提示文

───

イ 上告人らの製造方法を本件特許請求の範囲に記載された構成と比べると,目的化合物を製造するための出発物質等が,本件特許請求の範囲に記載された構成ではシス体のビタミンD構造のものであるのに対し,上告人らの製造方法ではトランス体のビタミンD構造のものである点において相違するが,その余の点については,上告人らの製造方法は,本件特許請求の範囲に記載された構成の各要件を充足する。
 上告人らは,被上告人において,本件特許の特許出願時に,本件特許請求の範囲に記載された構成中の上告人らの製造方法と異なる上記の部分につき,上告人らの製造方法に係る構成を容易に想到することができたと主張している。
(4) 本件明細書の記載等
 本件特許の特許出願の願書に添付した明細書(以下「本件明細書」という。)には,トランス体をシス体に転換する工程の記載など,出発物質等をトランス体のビタミンD構造のものとする発明が開示されているとみることができる記載はなく,本件明細書中に,上記発明の開示はされていなかった。

原審は,上記事実関係等の下において,要旨次のとおり判断した上で,本件では,前記1の特段の事情が存するとはいえず,上告人らの製造方法は本件特許請求の範囲に記載された構成と均等なものとして本件発明の技術的範囲に属するとし,被上告人の請求を認容すべきものとした。
(1) 出願人が,特許出願時に,特許請求の範囲外の他の構成を容易に想到することができたにもかかわらず,これを特許請求の範囲に記載しなかった場合であっても,それだけでは,前記1の特段の事情が存するとはいえない。
(2) 上記(1)の場合であっても,出願人が,特許出願時に,特許請求の範囲外の他の構成を,特許請求の範囲に記載された構成中の異なる部分に代替するものとして認識していたものと客観的,外形的にみて認められるときは,前記1の特段の事情が存するといえる。

4.最高裁判所の判断のポイント
「しかるに,出願人が,特許出願時に,特許請求の範囲に記載された構成中の対象製品等と異なる部分につき,対象製品等に係る構成を容易に想到することができたにもかかわらず,これを特許請求の範囲に記載しなかったというだけでは,特許出願に係る明細書の開示を受ける第三者に対し,対象製品等が特許請求の範囲から除外されたものであることの信頼を生じさせるものとはいえず,当該出願人において,対象製品等が特許発明の技術的範囲に属しないことを承認したと解されるような行動をとったものとはいい難い。また,上記のように容易に想到することができた構成を特許請求の範囲に記載しなかったというだけで,特許権侵害訴訟において,対象製品等と特許請求の範囲に記載された構成との均等を理由に対象製品等が特許発明の技術的範囲に属する旨の主張をすることが一律に許されなくなるとすると,先願主義の下で早期の特許出願を迫られる出願人において,将来予想されるあらゆる侵害態様を包含するような特許請求の範囲の記載を特許出願時に強いられることと等しくなる一方,明細書の開示を受ける第三者においては,特許請求の範囲に記載された構成と均等なものを上記のような時間的制約を受けずに検討することができるため,特許権者による差止め等の権利行使を容易に免れることができることとなり,相当とはいえない。

───

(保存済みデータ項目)
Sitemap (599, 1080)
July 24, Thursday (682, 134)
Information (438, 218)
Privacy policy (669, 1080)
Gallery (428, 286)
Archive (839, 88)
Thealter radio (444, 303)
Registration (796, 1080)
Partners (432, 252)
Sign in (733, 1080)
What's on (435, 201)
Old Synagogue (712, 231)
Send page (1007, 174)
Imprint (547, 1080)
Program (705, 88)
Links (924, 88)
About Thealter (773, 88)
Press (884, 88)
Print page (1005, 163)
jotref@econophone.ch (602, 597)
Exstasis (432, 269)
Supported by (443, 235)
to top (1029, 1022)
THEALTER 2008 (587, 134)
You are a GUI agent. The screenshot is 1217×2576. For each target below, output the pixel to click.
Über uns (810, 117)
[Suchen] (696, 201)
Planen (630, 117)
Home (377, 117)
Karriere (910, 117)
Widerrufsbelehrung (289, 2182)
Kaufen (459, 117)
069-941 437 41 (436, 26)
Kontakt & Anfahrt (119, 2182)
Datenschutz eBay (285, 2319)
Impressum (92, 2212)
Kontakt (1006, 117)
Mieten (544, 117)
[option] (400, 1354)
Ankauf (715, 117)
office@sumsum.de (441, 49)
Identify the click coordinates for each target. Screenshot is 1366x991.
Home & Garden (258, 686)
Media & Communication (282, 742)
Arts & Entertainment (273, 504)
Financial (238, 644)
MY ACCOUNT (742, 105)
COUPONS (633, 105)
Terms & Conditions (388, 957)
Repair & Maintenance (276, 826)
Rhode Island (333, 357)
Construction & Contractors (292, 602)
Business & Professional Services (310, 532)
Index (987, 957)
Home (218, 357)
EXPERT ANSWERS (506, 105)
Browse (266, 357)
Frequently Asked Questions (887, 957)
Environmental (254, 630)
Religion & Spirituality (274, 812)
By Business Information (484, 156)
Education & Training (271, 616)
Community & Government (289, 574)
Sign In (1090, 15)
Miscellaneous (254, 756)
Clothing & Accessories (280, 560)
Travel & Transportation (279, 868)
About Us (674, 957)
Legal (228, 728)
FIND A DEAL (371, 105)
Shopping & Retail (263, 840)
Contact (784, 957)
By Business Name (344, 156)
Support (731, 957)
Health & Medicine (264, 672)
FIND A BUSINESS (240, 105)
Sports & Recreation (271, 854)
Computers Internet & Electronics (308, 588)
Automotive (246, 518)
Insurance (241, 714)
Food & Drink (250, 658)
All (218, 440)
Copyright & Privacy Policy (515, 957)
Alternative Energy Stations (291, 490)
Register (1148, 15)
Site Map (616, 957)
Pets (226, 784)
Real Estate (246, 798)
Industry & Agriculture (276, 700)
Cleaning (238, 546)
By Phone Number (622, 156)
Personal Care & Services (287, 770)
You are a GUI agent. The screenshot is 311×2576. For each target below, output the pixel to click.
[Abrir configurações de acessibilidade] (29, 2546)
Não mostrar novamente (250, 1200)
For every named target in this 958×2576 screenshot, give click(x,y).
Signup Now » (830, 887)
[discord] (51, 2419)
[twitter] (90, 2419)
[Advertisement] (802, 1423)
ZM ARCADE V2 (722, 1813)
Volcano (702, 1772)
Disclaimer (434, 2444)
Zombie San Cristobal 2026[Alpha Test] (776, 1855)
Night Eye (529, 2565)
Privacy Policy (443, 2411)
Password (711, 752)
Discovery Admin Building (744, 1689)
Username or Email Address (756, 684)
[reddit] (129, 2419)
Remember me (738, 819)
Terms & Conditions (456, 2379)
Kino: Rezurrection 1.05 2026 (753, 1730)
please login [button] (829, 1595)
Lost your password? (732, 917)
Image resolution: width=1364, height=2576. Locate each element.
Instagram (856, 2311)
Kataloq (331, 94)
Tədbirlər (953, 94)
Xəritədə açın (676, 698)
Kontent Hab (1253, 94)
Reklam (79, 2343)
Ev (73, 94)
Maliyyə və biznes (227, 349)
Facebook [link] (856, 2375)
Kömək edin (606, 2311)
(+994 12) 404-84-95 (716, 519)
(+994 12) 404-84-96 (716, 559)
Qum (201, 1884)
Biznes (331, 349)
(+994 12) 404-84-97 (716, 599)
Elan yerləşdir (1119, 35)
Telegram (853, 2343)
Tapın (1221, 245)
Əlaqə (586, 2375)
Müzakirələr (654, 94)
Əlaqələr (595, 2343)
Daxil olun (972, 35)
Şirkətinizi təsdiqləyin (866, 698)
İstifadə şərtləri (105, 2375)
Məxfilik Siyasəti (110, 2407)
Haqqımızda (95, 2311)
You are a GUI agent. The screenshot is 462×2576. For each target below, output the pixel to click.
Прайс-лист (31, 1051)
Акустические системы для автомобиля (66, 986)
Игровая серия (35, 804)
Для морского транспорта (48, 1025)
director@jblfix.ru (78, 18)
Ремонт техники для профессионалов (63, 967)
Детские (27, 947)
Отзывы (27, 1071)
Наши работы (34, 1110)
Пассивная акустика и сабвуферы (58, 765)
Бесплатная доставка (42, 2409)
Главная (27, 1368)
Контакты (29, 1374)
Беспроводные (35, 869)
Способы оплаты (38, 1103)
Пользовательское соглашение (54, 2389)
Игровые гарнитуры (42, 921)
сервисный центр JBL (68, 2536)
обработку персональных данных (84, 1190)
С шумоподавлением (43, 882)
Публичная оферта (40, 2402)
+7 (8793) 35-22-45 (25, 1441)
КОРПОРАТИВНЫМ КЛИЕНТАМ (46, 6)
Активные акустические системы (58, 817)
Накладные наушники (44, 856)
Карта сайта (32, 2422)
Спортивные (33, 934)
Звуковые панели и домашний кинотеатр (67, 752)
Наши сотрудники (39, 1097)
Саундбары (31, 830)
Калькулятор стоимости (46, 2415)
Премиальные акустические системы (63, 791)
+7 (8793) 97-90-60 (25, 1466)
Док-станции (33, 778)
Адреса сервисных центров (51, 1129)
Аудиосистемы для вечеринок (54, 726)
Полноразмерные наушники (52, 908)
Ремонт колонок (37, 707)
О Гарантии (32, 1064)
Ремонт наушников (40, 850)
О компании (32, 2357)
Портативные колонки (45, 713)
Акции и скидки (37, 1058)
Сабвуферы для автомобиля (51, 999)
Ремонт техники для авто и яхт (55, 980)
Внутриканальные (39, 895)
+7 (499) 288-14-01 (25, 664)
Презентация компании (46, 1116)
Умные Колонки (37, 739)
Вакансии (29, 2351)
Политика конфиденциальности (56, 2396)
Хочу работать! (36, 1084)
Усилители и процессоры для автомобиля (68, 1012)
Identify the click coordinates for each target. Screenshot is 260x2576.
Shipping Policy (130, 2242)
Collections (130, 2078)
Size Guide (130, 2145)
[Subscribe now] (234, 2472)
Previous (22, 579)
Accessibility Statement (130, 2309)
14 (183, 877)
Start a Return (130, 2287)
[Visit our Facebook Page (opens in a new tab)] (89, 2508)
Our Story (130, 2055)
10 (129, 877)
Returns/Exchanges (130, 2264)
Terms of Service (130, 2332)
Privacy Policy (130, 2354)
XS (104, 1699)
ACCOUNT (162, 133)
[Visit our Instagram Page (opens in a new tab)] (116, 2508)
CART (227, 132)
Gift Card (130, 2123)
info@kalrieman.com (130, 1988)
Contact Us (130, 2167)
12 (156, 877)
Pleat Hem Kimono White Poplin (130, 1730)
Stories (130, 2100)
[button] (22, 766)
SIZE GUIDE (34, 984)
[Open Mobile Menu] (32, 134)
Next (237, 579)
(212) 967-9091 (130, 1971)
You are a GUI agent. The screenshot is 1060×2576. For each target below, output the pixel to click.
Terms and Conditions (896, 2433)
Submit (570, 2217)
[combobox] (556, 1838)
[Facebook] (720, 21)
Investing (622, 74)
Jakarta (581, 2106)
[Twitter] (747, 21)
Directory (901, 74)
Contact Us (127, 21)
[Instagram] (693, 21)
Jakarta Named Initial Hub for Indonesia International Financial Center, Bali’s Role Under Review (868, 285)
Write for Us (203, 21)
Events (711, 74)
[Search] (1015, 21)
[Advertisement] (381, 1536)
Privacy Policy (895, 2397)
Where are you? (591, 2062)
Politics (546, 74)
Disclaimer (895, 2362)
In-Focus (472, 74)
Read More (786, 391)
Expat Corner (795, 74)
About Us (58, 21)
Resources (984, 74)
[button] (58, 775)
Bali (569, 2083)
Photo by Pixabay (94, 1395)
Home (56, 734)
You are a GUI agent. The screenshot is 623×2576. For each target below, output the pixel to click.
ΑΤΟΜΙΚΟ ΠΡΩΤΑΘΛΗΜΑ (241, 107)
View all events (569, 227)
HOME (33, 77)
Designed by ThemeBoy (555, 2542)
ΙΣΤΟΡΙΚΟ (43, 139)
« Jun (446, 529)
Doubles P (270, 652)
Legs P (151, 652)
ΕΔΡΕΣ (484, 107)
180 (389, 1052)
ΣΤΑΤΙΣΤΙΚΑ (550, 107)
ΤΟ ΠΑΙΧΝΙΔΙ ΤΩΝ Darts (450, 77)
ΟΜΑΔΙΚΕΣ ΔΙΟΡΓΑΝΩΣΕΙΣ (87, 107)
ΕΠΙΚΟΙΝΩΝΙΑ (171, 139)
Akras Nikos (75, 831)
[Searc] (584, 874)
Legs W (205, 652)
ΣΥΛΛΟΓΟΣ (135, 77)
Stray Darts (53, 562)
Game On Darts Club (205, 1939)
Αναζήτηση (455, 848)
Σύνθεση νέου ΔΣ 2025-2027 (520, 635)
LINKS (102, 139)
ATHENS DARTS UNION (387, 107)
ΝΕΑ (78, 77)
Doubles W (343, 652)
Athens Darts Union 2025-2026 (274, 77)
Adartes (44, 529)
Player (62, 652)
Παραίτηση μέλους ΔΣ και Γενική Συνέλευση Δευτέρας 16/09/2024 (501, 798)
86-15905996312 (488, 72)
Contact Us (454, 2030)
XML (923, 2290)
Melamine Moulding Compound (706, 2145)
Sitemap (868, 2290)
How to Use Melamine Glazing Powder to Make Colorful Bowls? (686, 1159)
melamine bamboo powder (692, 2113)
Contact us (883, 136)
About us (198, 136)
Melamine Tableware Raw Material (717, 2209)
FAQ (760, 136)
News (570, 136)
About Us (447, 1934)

───

設問
(A) 提示文について、次の問いに答えなさい。
(i) 上告人らの製造方法では、出発物質等はどのようなビタミンD構造のものか。
(ii) 本件明細書には、何の工程の記載がなかったとされているか。
(iii) 原審は、被上告人の請求をどうすべきものとしたか。
(B) 提示文のうち、「イ 上告人らの製造方法を本件」から「ことができたと主張している。」までを、両端の語句も含めてそのまま書き写しなさい。

解答
(A)
(i) トランス体のビタミンD構造のもの。
(ii) トランス体をシス体に転換する工程。
(iii) 認容すべきものとした。

(B)
イ 上告人らの製造方法を本件特許請求の範囲に記載された構成と比べると,目的化合物を製造するための出発物質等が,本件特許請求の範囲に記載された構成ではシス体のビタミンD構造のものであるのに対し,上告人らの製造方法ではトランス体のビタミンD構造のものである点において相違するが,その余の点については,上告人らの製造方法は,本件特許請求の範囲に記載された構成の各要件を充足する。
 上告人らは,被上告人において,本件特許の特許出願時に,本件特許請求の範囲に記載された構成中の上告人らの製造方法と異なる上記の部分につき,上告人らの製造方法に係る構成を容易に想到することができたと主張している。